[Opening LISTED ENTRIES section]
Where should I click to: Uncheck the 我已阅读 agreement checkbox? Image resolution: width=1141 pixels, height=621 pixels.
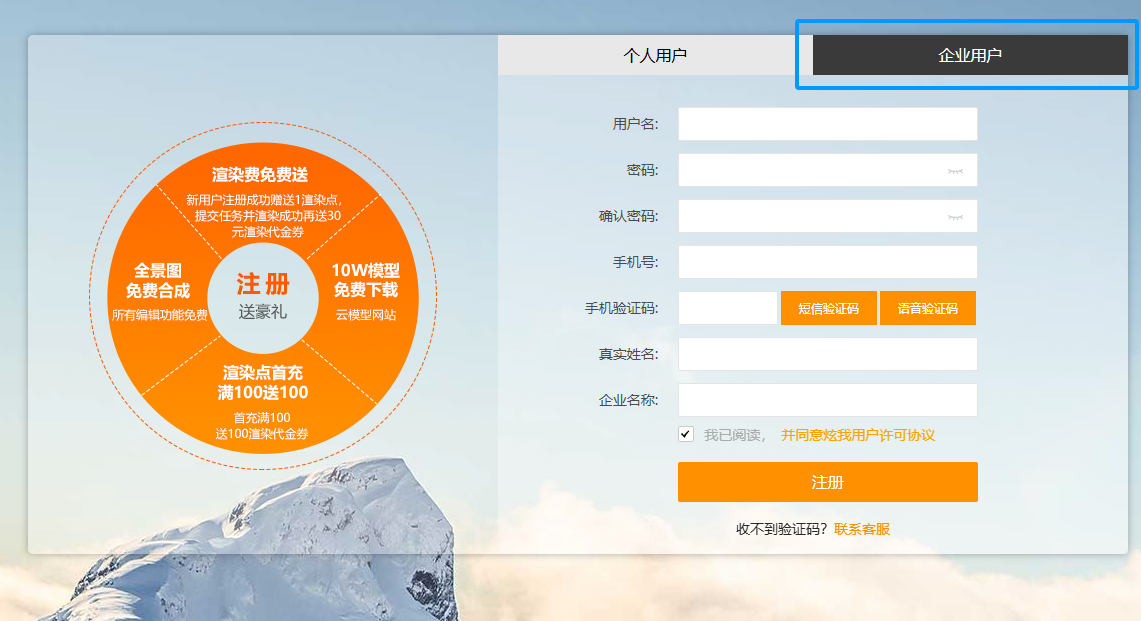coord(685,434)
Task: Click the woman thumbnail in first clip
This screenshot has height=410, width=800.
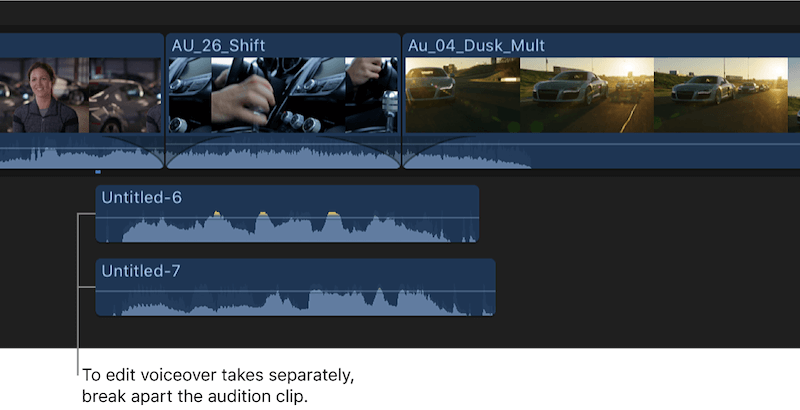Action: 44,95
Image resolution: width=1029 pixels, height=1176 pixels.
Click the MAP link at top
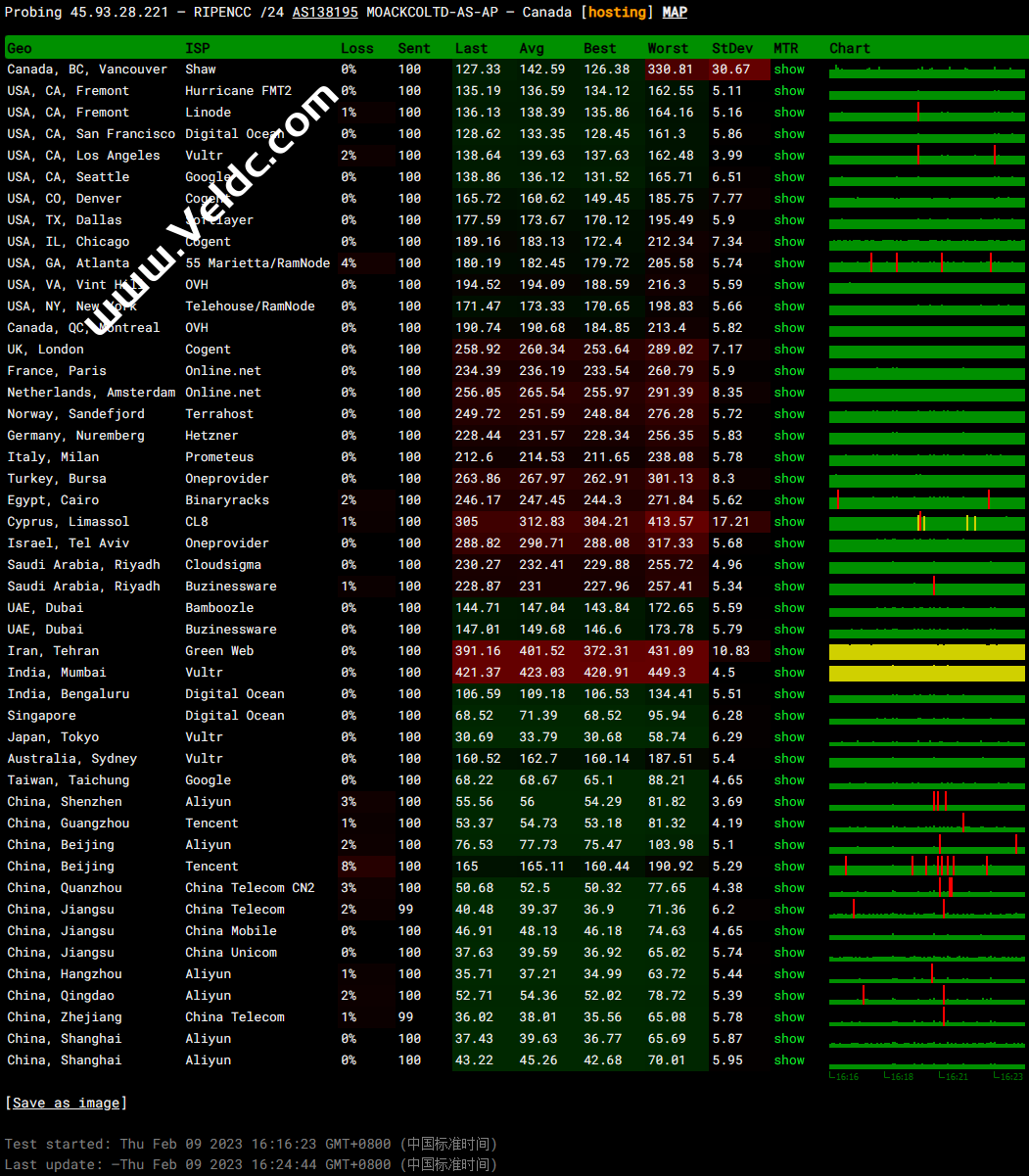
[Closing LISTED ENTRIES section]
> [WHAT YOU SHOULD DO]: Each record above must be retyped exactly. Omit the pictures.

> [PROBLEM SOLUTION]:
Where should I click to: Uncheck the 我已阅读 agreement checkbox? Image resolution: width=1141 pixels, height=621 pixels.
coord(685,434)
Task: Click the woman thumbnail in first clip
This screenshot has height=410, width=800.
Action: 44,95
Image resolution: width=1029 pixels, height=1176 pixels.
Click the MAP link at top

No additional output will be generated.